Ce qui m’a fait évoluer quant à la « viabilité », c’est que nos clients ont commencé à l’exiger. Impossible de fonctionner sans démontrer comment nous la pratiquions. Maintenant vous allez penser que j’en suis devenu un disciple, en particulier quand on parle de ce programme – la Sustainable SITES Initiative. SITES est une création de l’American Society of Landscape Architects, du Lady Bird Johnson Wildflower Center et de quelques autres partenaires. Dans ce cas-ci, nous avions des personnes avec un vrai programme d’adaptabilité et de localisation, pour lequel des choix étaient faits par rapport à l’origine des ouvriers d’un projet, de ses produits, de la distance couverte par ceux-ci pendant la construction et du comportement d’un paysage une fois qu’il est habité.
Je suis aussi plutôt convaincu par le Delos Rating System appelé WELL Standard, qui m’impressionne quant aux types de choses qui sont évaluées. Il y a une mécanique de mesures, puis des choses qualitatives qui ne sont pas impossibles à mesurer, mais évaluées de façon moins objective. J’étais vraiment convaincu par le fait que la norme WELL porte sur la mitigation du bruit, la distance à parcourir pour trouver un vrai supermarché, la disponibilité de bonnes options de mise en forme et de santé ainsi que d’apprentissage continu, et de la distance pour se rendre à pied à son bureau de vote.
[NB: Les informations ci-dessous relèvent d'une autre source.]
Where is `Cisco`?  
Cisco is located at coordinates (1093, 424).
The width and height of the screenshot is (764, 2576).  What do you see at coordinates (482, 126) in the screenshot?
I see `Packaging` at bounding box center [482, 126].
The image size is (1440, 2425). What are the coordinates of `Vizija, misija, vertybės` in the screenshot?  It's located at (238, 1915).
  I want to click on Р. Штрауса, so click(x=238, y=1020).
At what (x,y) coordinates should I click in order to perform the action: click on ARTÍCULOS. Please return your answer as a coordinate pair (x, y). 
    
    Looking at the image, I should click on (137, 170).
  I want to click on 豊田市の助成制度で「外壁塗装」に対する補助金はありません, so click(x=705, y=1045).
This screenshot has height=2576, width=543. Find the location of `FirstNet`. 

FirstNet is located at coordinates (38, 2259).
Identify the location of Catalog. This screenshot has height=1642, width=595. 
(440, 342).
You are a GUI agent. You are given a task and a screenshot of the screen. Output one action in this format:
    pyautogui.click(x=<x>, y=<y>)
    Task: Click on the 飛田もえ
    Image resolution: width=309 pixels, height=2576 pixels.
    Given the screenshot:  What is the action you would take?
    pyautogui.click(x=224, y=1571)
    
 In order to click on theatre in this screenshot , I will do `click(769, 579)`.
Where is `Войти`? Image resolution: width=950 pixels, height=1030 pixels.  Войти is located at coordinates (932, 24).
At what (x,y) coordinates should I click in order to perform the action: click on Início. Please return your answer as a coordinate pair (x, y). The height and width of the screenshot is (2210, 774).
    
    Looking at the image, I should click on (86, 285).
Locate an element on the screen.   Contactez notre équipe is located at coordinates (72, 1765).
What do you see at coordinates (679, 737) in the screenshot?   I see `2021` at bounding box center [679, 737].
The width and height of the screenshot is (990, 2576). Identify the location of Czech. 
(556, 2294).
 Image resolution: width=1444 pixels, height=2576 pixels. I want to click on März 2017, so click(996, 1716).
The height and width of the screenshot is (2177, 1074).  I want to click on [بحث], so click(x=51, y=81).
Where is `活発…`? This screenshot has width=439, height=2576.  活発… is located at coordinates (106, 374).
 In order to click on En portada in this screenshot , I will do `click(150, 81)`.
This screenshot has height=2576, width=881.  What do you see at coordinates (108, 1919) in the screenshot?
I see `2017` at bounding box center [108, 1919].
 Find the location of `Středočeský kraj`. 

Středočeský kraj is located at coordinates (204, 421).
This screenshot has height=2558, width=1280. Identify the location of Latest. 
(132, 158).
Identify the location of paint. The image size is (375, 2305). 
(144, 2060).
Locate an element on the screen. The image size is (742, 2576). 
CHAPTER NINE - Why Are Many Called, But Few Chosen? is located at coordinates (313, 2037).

Ces critères sont plus reliés à des éléments qui n’ont pas à voir avec des décisions financières de la part des promoteurs, ou même des décisions esthétiques ou techniques de la part de l’équipe de conception, mais plutôt reliés à l’obtention des conditions nécessaires pour construire des collectivités viables et soutenir le confort et le bien-être humains. - KM
- Mon avis est que beaucoup de formes de certifications constituent à peu de choses près des alibis pour le développement néolibéral. C’est vrai que WELL va plus loin, mais c’est aussi très clair qu’il s’agit d’une forme d’exceptionnalisme humain. C’est une question de mieux-être de l’être humain. Et c’est pourquoi j’aime que votre partie de l’exposition qui est censée porter sur la disponibilité d’ombre, traite plutôt du sol et des racines des arbres. WELL ne veut que comprendre comment une personne profite de ce système racinaire, mais j’aimerais savoir comment WELL va au-delà de l’humain.
- GH
- Pour le projet du Tampa Water Street, que nous avons eu le plaisir de voir inclus dans Nos jours heureux, nous avons guidé notre équipe vers l’engagement réel de créer de l’ombre dans les parties publiques d’un grand quartier de plus de vingt îlots au centre-ville. Tampa est un lieu où l’ombre est essentielle. C’est pourquoi nous avons axé le travail de nos chercheurs en science du sol, de nos arboriculteurs, des ingénieurs et des architectes vers ce qui est nécessaire à la vie d’un arbre mature dans un environnement urbain très exotique. Nous nous consacrons vraiment à ce que tout le monde comprenne que nous avons affaire à des domaines réciproques : nous avons le monde spatial de la rue et du trottoir, sur lequel nous marchons, qui doit être frais, qui doit remplir un grand nombre de fonctions comme l’évapotranspiration, la réception d’eaux pluviales, des polluants, etc. Sous cette surface, nous avons besoin d’une infrastructure qui tente du mieux qu’elle peut de copier ce qui se passe dans la nature en matière de condition des arbres et d’interactions des sols. En ville, il ne s’agit pas du tout de sol naturel, il est manufacturé, et nous devons reproduire et accélérer le cycle naturel des nutriments caractéristique des interactions entre les plantes et le sol presque partout sur la surface de la planète. C’est ce qui fait que le monde respire.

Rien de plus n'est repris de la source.